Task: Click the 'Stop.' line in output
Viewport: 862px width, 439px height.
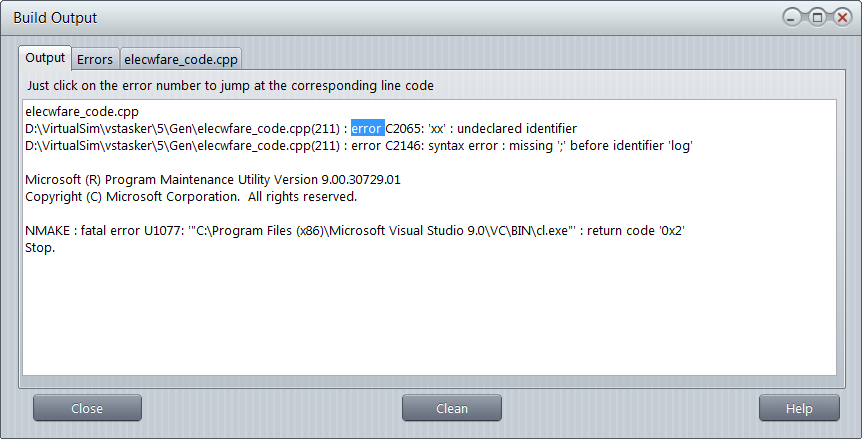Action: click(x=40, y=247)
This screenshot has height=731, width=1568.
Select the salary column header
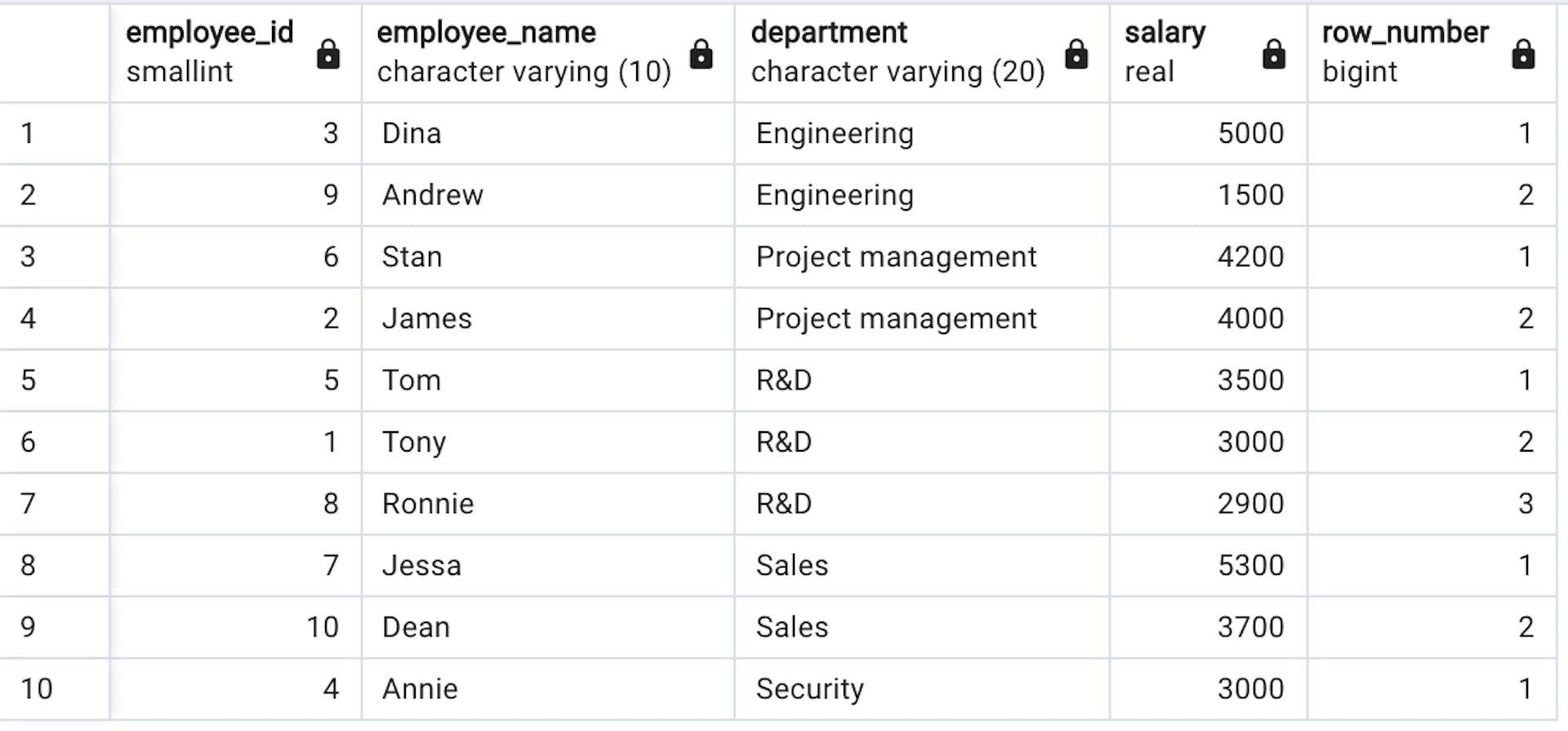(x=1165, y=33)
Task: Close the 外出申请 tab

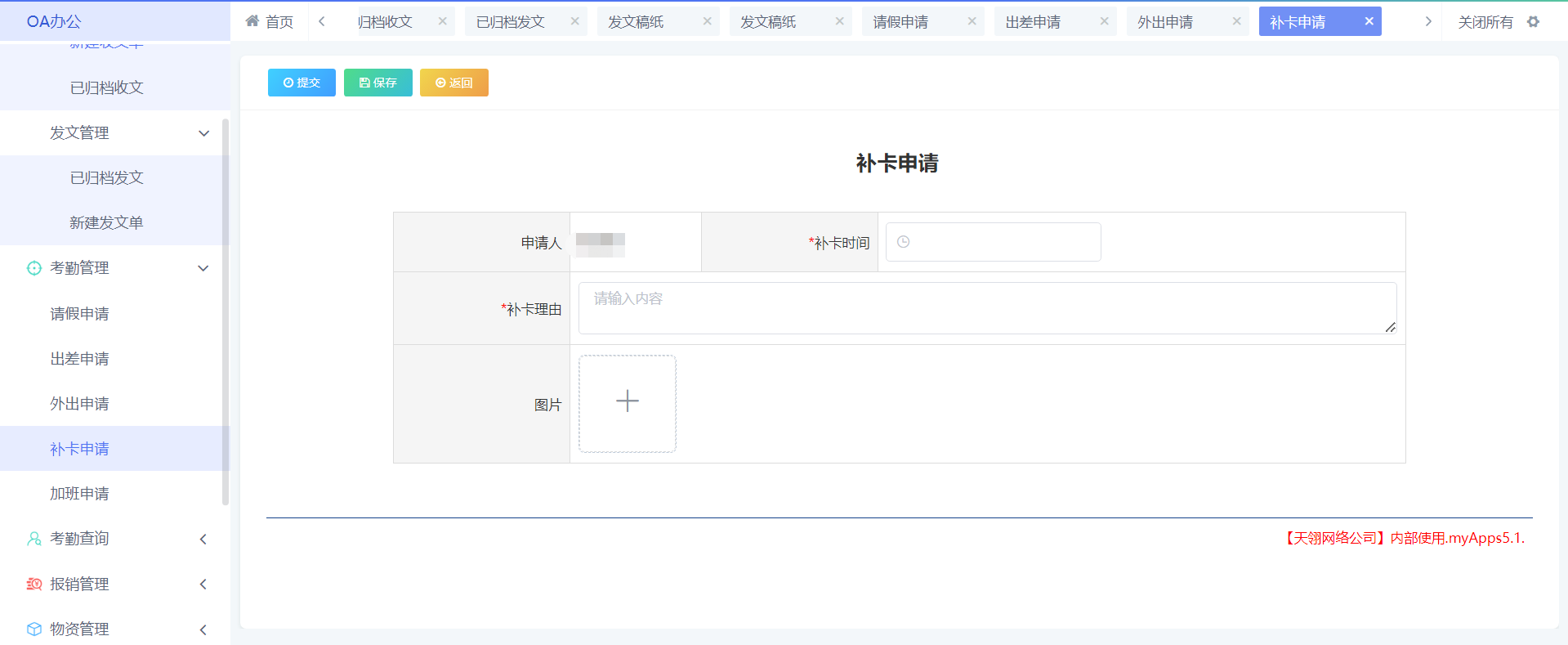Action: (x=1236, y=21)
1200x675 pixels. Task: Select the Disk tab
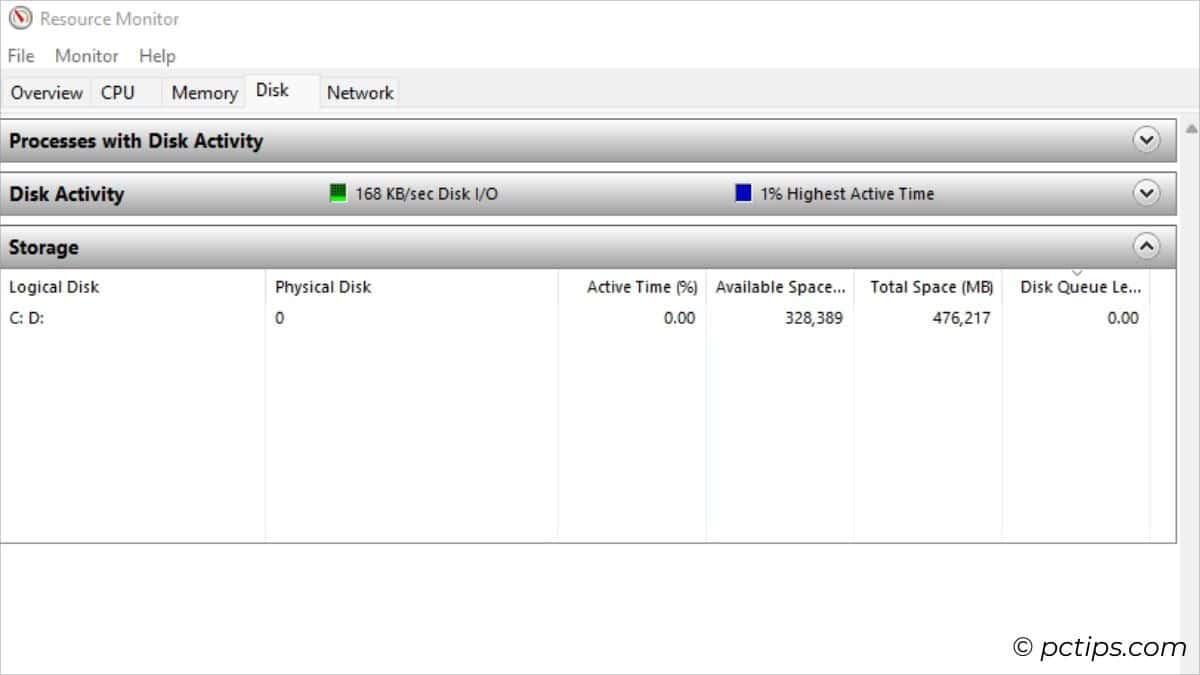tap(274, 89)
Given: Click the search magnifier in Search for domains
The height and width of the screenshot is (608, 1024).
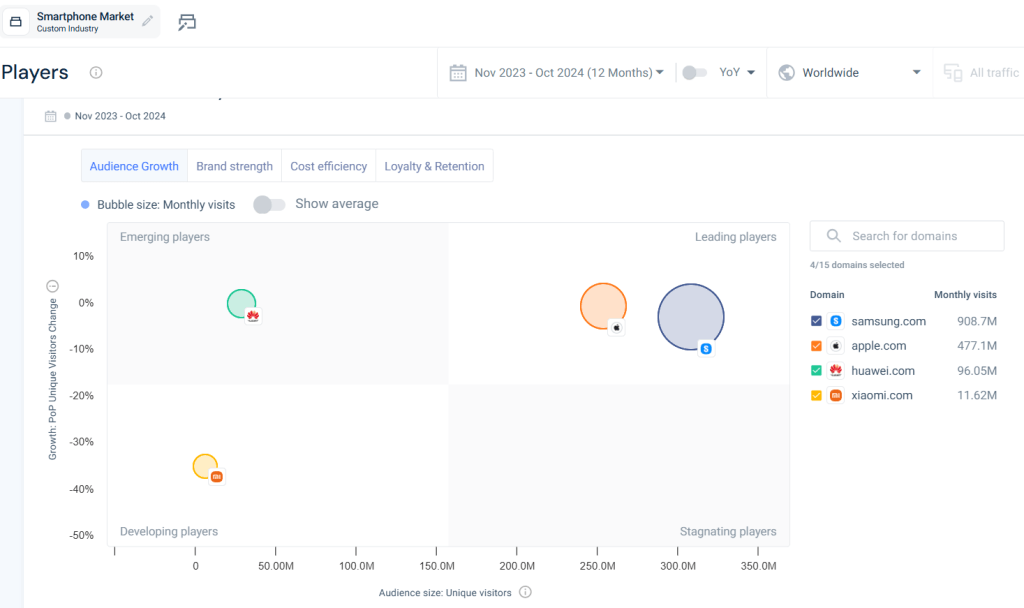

========================================================================

→ How to complete this task:
Going through the data above, return each line with the word "screenshot".

→ Problem solution:
This screenshot has height=731, width=1568.
The height and width of the screenshot is (608, 1024).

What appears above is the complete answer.